I made pizza on two mini-naan with Basilica sauce, a chopped beef burger, and five-year-old cheddar. I had it with a beer while watching the 1965 Bob Hope Presents The Chrysler Theatre third season premiere featuring a story called “The Game”.
In the story Quincey Park is a tractor technician from the US on his way home to Kansas City after working on a job in Africa. He stops at a casino but wanders into a private game room where very wealthy people play chemin de fer (also known as baccarat). The host Abelard likes Quincey’s face and invites him to the bar. Quincey is curious about the game and so Abelard shows him how to play. Quincey has the $2000 lower limit for sitting in for this game and so he does so. He ends up winning $200,000, which is far more than he’s ever had. There is a beautiful woman there named Maralise who always attaches herself to the winner. He tells her that he loves his wife and she finds that both charming and seductive. Quincey collapses and comes to in a private room adjacent to the casino. They talk and she asks him to leave with her and they are walking out when the Maharaja arrives with a young woman and her grandmother. When he walks in he says he doesn’t like his date’s name and so he is changing it to Eloise. She obeys his every command, He comes over to Maralise and Quincey and Quincey asks, “What’s wrong with you?” He tells Quincey that the wealthy are different from him and not just because they have more money. He challenges him to the game and Quincey wants to break him. Quincey wins $6.5 million from him and then the man gets up and indifferently leaves with his date. Quincey begins to behave something like the Maharaja. He talks about how his family is set for life.
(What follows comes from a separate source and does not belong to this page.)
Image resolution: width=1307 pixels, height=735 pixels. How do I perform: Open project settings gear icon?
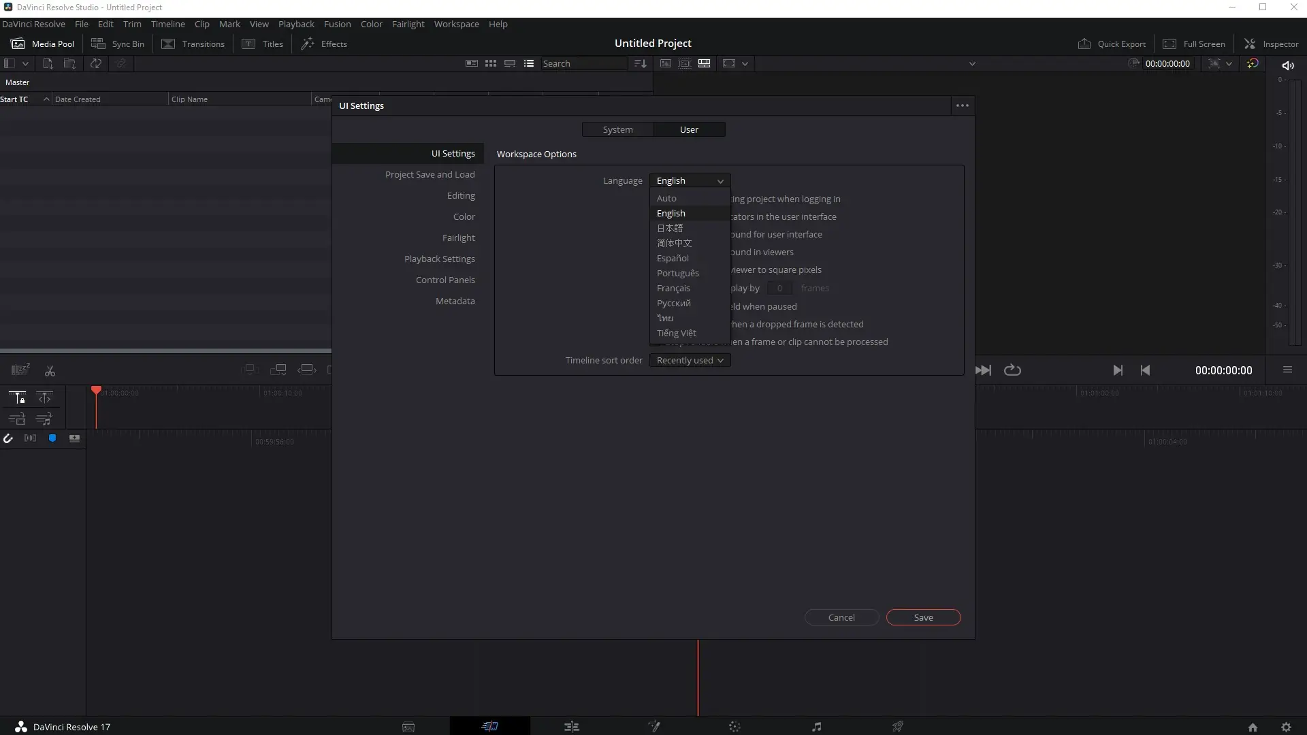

He remembers getting a penny from his mother to buy a lollypop and then wanting a catcher’s mitt for a dollar, then he dies of a heart attack.
Maralise was played by Dina Merrill, who was born into high society and brought up in Mara Lago, which now belongs to Donald Trump. Her mother was heir to Post cereals. Merrill brought her trained elegance from childhood into her acting roles. She dropped out of college and enrolled in the American Academy of Dramatic Arts to study under Uta Hagen. She debuted on Broadway in The Mermaids Singing in 1945. Over the next twelve years she married and had three children, then made her film debut in 1957 in Desk Set. She co-starred in The Young Savages in 1961, A Nice Little Bank that Should be Robbed, Don’t Give Up the Ship, The Courtship of Eddie’s Father, and Caddyshack II. In 1966 she married Cliff Robertson who played Quincey in this story. They both guest starred as the villains Calamity Jan and Shame on an episode of Batman. They starred in the TV movie The Sunshine Patriot. They divorced in 1989. She married Ted Hartley and they bought RKO studios, renaming it RKO Pavilion for which she was vice chairman and creative director. They produced the movies Milk and Honey and Mighty Joe Young. She was awarded a lifetime achievement Oscar. She was a pro-choice Republican. She was at the front of several philanthropical organizations like the Juvenile Diabetes Foundation. She was still acting in theatre at the age of 89. When she died in 2017 she was the richest actress in the world.